*** DATA SUPPLIED Section Begins ***

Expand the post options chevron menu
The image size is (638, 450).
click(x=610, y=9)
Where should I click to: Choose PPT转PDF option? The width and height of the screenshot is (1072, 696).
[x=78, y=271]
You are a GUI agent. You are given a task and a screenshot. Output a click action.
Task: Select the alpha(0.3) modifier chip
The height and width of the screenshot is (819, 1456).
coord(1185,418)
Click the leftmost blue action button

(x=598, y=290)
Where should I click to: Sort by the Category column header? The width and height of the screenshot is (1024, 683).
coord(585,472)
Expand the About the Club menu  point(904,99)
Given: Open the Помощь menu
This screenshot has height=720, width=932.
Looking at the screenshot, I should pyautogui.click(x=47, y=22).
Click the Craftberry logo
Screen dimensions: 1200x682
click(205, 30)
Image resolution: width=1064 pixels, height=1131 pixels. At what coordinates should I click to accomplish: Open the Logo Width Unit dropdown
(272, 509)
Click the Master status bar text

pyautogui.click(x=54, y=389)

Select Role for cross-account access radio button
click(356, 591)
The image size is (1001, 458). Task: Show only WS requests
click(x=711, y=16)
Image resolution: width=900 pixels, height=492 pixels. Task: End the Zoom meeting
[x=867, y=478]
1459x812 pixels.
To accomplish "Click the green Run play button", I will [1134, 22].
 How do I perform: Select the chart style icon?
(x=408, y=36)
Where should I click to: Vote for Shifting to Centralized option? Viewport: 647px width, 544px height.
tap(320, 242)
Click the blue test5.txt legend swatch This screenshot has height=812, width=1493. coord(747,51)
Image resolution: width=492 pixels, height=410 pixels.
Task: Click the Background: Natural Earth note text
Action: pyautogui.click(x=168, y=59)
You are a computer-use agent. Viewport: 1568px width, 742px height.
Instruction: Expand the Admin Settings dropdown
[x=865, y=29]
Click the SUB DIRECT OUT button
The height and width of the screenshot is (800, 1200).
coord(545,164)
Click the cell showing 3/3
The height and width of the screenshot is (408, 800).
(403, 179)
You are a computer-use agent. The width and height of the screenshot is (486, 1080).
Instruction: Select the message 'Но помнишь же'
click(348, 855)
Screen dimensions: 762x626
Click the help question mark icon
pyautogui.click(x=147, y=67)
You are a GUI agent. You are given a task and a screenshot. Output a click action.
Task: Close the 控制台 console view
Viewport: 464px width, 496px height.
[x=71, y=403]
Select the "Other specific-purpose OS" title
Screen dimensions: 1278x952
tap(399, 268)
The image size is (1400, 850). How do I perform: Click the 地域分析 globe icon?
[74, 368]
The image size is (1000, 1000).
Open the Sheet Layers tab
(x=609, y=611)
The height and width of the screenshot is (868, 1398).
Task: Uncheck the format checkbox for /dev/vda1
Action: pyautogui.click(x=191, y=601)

*** DATA SUPPLIED Section Ends ***

Every entry above needs to be written out again exactly.

Expand the post options chevron menu
The image size is (638, 450).
click(x=610, y=9)
Where should I click to: Choose PPT转PDF option? The width and height of the screenshot is (1072, 696).
[x=78, y=271]
You are a GUI agent. You are given a task and a screenshot. Output a click action.
Task: Select the alpha(0.3) modifier chip
The height and width of the screenshot is (819, 1456).
coord(1185,418)
Click the leftmost blue action button

(x=598, y=290)
Where should I click to: Sort by the Category column header? The width and height of the screenshot is (1024, 683).
coord(585,472)
Expand the About the Club menu  point(904,99)
Given: Open the Помощь menu
This screenshot has height=720, width=932.
Looking at the screenshot, I should pyautogui.click(x=47, y=22).
Click the Craftberry logo
Screen dimensions: 1200x682
click(205, 30)
Image resolution: width=1064 pixels, height=1131 pixels. At what coordinates should I click to accomplish: Open the Logo Width Unit dropdown
(272, 509)
Click the Master status bar text

pyautogui.click(x=54, y=389)

Select Role for cross-account access radio button
click(356, 591)
The image size is (1001, 458). Task: Show only WS requests
click(x=711, y=16)
Image resolution: width=900 pixels, height=492 pixels. Task: End the Zoom meeting
[x=867, y=478]
1459x812 pixels.
To accomplish "Click the green Run play button", I will [1134, 22].
 How do I perform: Select the chart style icon?
(x=408, y=36)
Where should I click to: Vote for Shifting to Centralized option? Viewport: 647px width, 544px height.
tap(320, 242)
Click the blue test5.txt legend swatch This screenshot has height=812, width=1493. coord(747,51)
Image resolution: width=492 pixels, height=410 pixels.
Task: Click the Background: Natural Earth note text
Action: pyautogui.click(x=168, y=59)
You are a computer-use agent. Viewport: 1568px width, 742px height.
Instruction: Expand the Admin Settings dropdown
[x=865, y=29]
Click the SUB DIRECT OUT button
The height and width of the screenshot is (800, 1200).
coord(545,164)
Click the cell showing 3/3
The height and width of the screenshot is (408, 800).
(403, 179)
You are a computer-use agent. The width and height of the screenshot is (486, 1080).
Instruction: Select the message 'Но помнишь же'
click(348, 855)
Screen dimensions: 762x626
Click the help question mark icon
pyautogui.click(x=147, y=67)
You are a GUI agent. You are given a task and a screenshot. Output a click action.
Task: Close the 控制台 console view
Viewport: 464px width, 496px height.
[x=71, y=403]
Select the "Other specific-purpose OS" title
Screen dimensions: 1278x952
tap(399, 268)
The image size is (1400, 850). How do I perform: Click the 地域分析 globe icon?
[74, 368]
The image size is (1000, 1000).
Open the Sheet Layers tab
(x=609, y=611)
The height and width of the screenshot is (868, 1398).
Task: Uncheck the format checkbox for /dev/vda1
Action: pyautogui.click(x=191, y=601)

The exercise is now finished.